» Exercise requirements:
a. Reproduce the part of the post about the 2014 PDC World Darts Championship game from "## Mark T (Dec" up to and including "the most money!".
b. According to the post about the 2014 PDC World Darts Championship game, what is the aim of the game?

» Document passage:
=-=-=
# Money Money Money! The 2014 PDC World Darts Championships Game



## Mark T (Dec 4, 2013)

The 2014 PDC World Darts Championship is fast approaching. This year I'm trying to put in a game which I hope every one can take part in. The aim is to be the person with the most money!

The prize money on offer for this tournament is:
Winner (x1) ?250,000
Runner-up (x1) ?100,000
Semi-finalist (x2) ?50,000
Quarter-finalist (x4) ?25,000
Third round losers (x8) ?15,000
Second round losers (x16) ?10,000
First round losers (x32) ?6,000
Preliminary round losers (x8) ?3,500
Nine-dart finish ?30,000 (Shared if more than one)

_Not bad for a weeks work, eh?_

*The rules are hopefully simple:*
1. Each game player selects:
  (a) One Player from Category A - Order of Merit Top 8
  (b) One Player from Category B - Order of Merit Top 32
  (c) One Player from Category C - Other Qualifiers
  (d) One Player from Category D – Wildcards
  (e) One from Category E - Countries
2. I'll keep track of how much dosh your dart players have won in prize money
3. The winner is the game player whose dart players have won the most at the end of the tournament on the 1st January.
=-=-=
» Data:
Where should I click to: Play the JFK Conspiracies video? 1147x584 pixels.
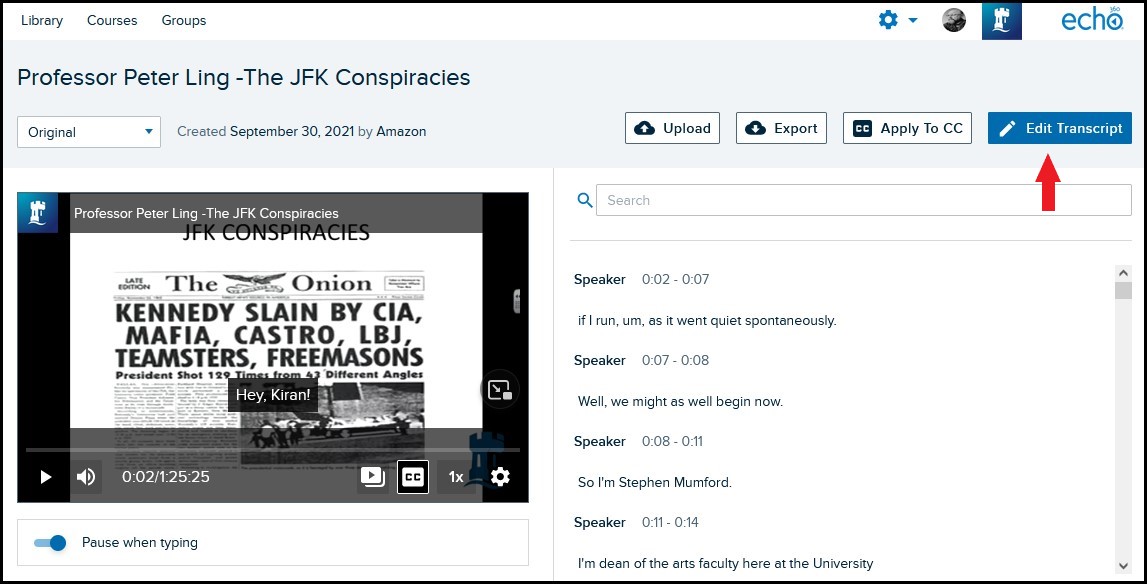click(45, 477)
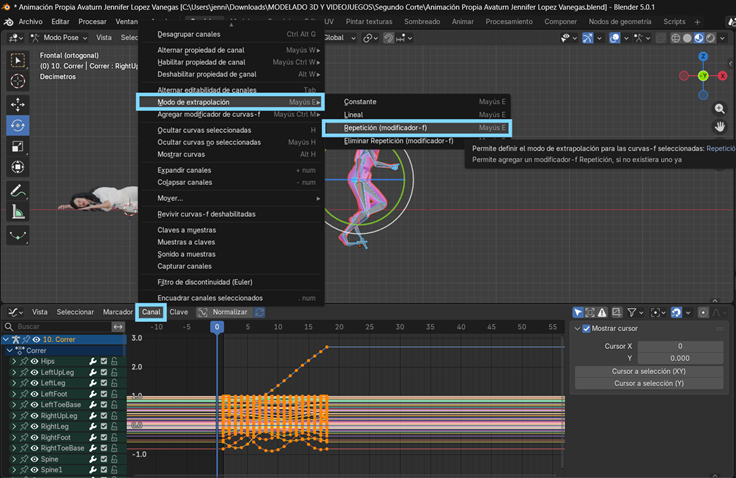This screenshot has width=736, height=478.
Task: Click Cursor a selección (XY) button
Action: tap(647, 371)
=-=-=
» Outputs in order:
a.
## Mark T (Dec 4, 2013)

The 2014 PDC World Darts Championship is fast approaching. This year I'm trying to put in a game which I hope every one can take part in. The aim is to be the person with the most money!

b. The aim is to be the person with the most money.